Description of the task: Down to the last line of the listing, starting at the one with "You are a computer-use", retype each line exactly. Do not copy the pictures.

Recorded information:
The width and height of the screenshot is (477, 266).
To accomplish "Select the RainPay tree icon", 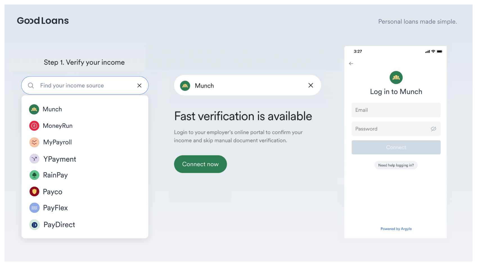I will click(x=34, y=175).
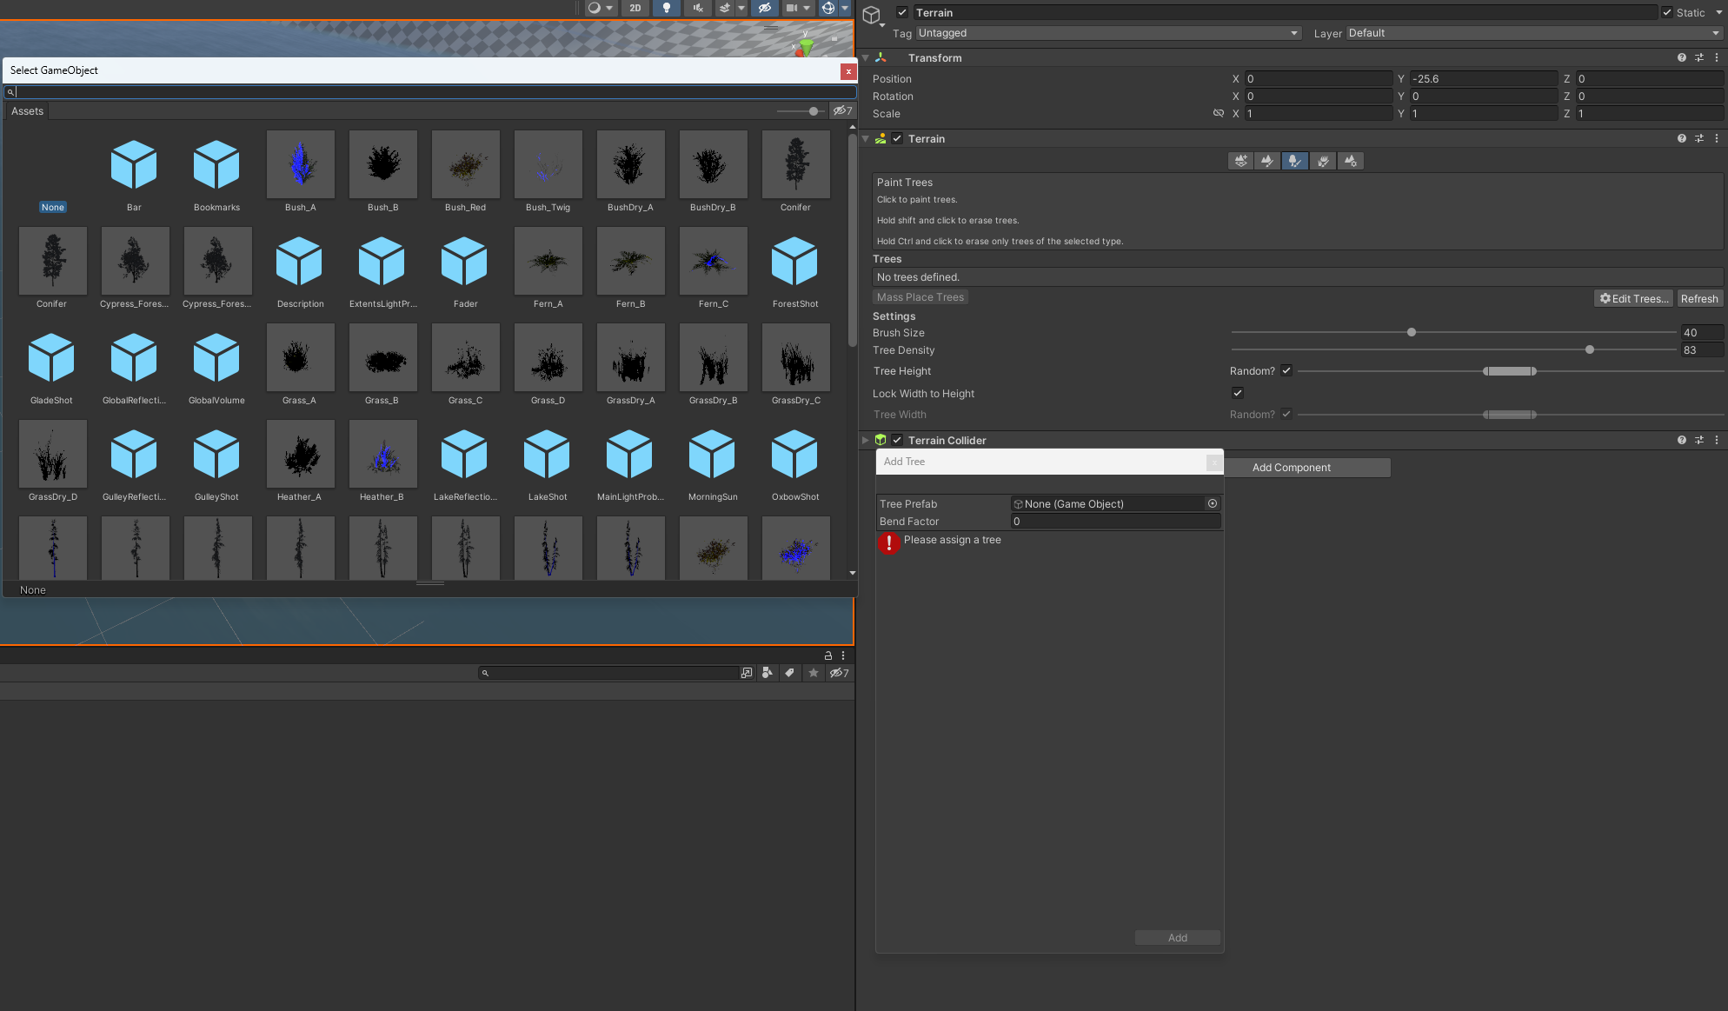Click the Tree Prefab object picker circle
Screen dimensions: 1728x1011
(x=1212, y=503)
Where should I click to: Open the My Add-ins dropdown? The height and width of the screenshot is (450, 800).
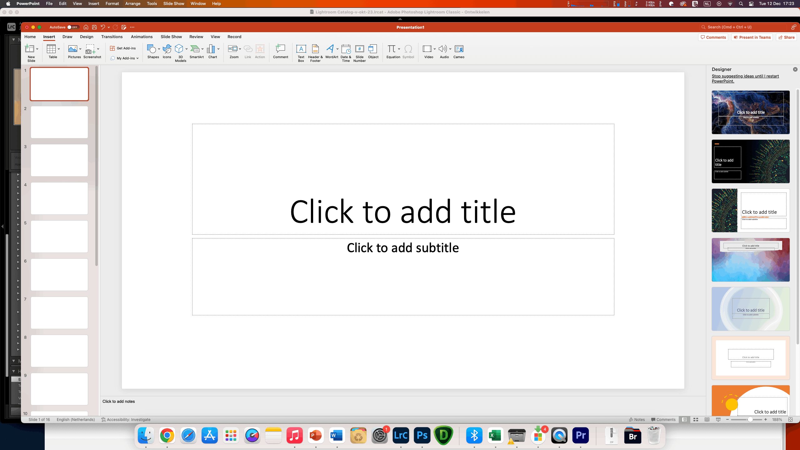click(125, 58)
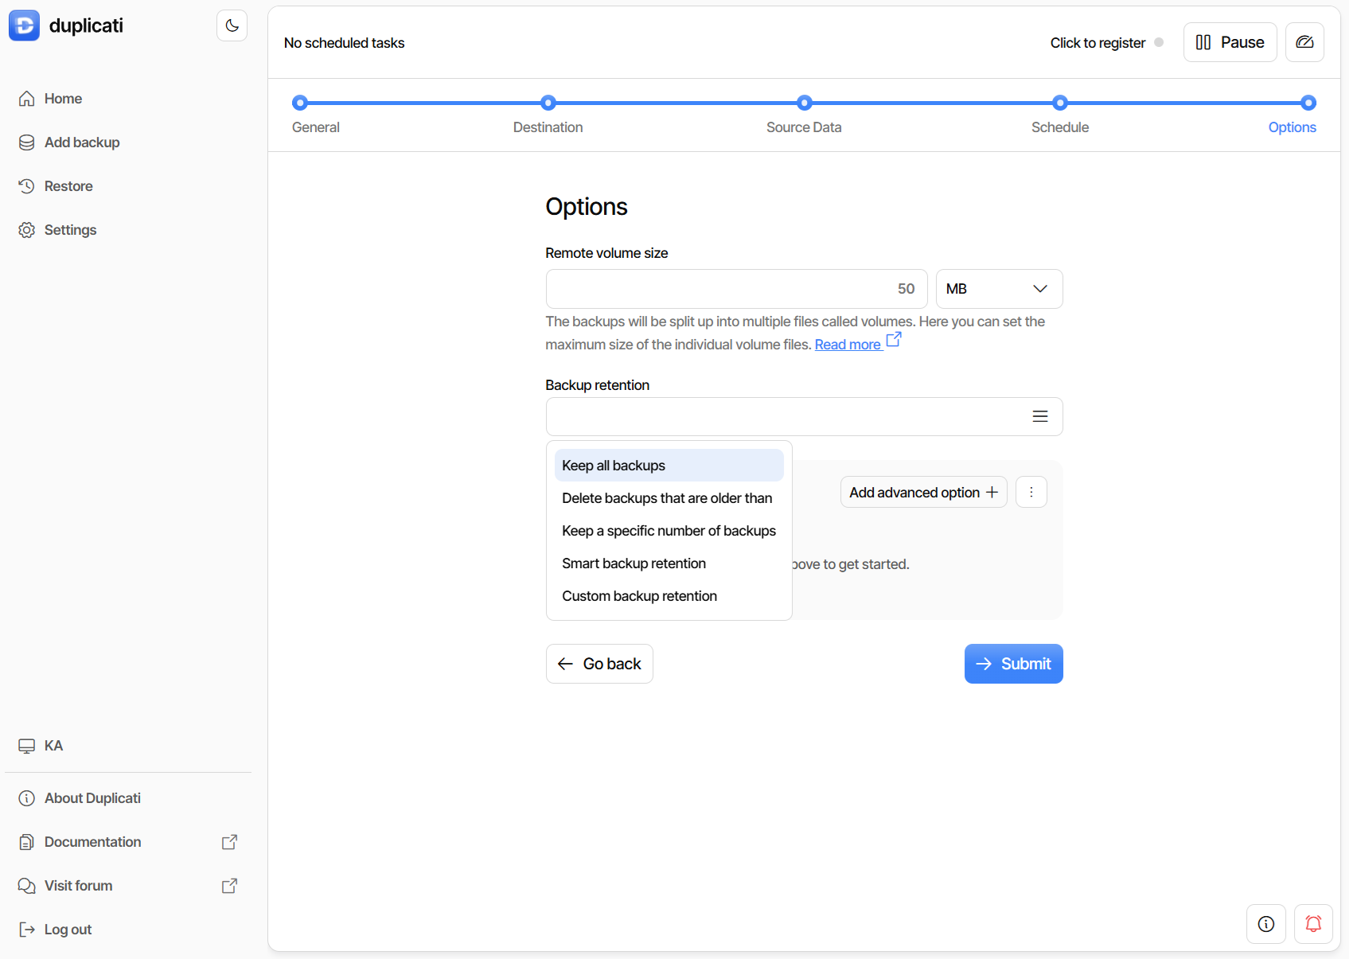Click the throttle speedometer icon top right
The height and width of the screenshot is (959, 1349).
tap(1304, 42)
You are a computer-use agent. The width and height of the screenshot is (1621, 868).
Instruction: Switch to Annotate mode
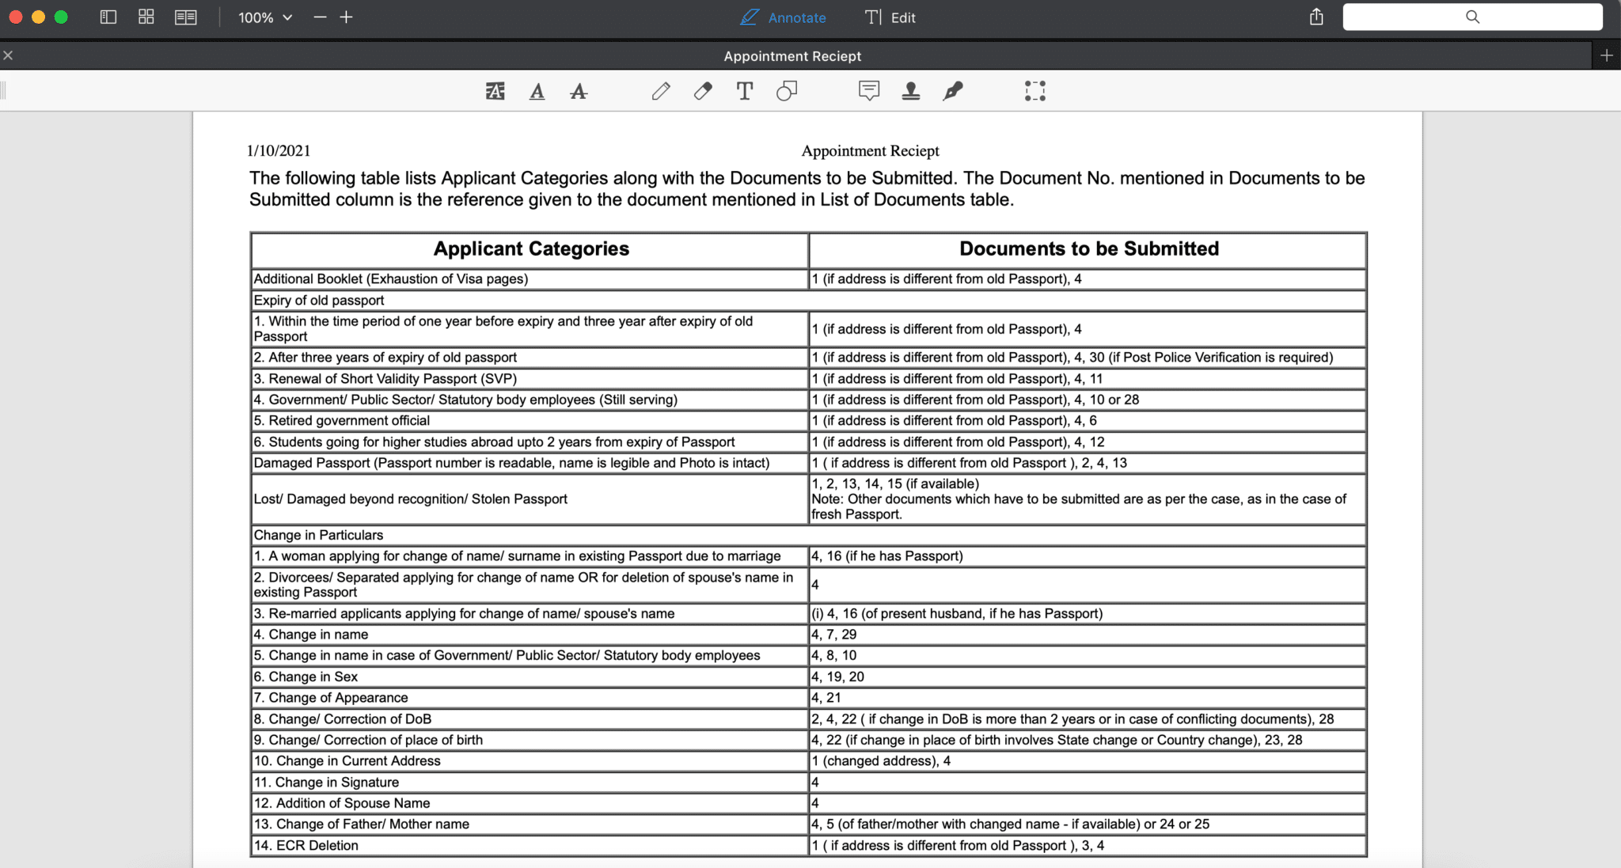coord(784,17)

Answer below:
You are a computer-use agent. The width and height of the screenshot is (1621, 868).
Instruction: Switch to Annotate mode
coord(784,17)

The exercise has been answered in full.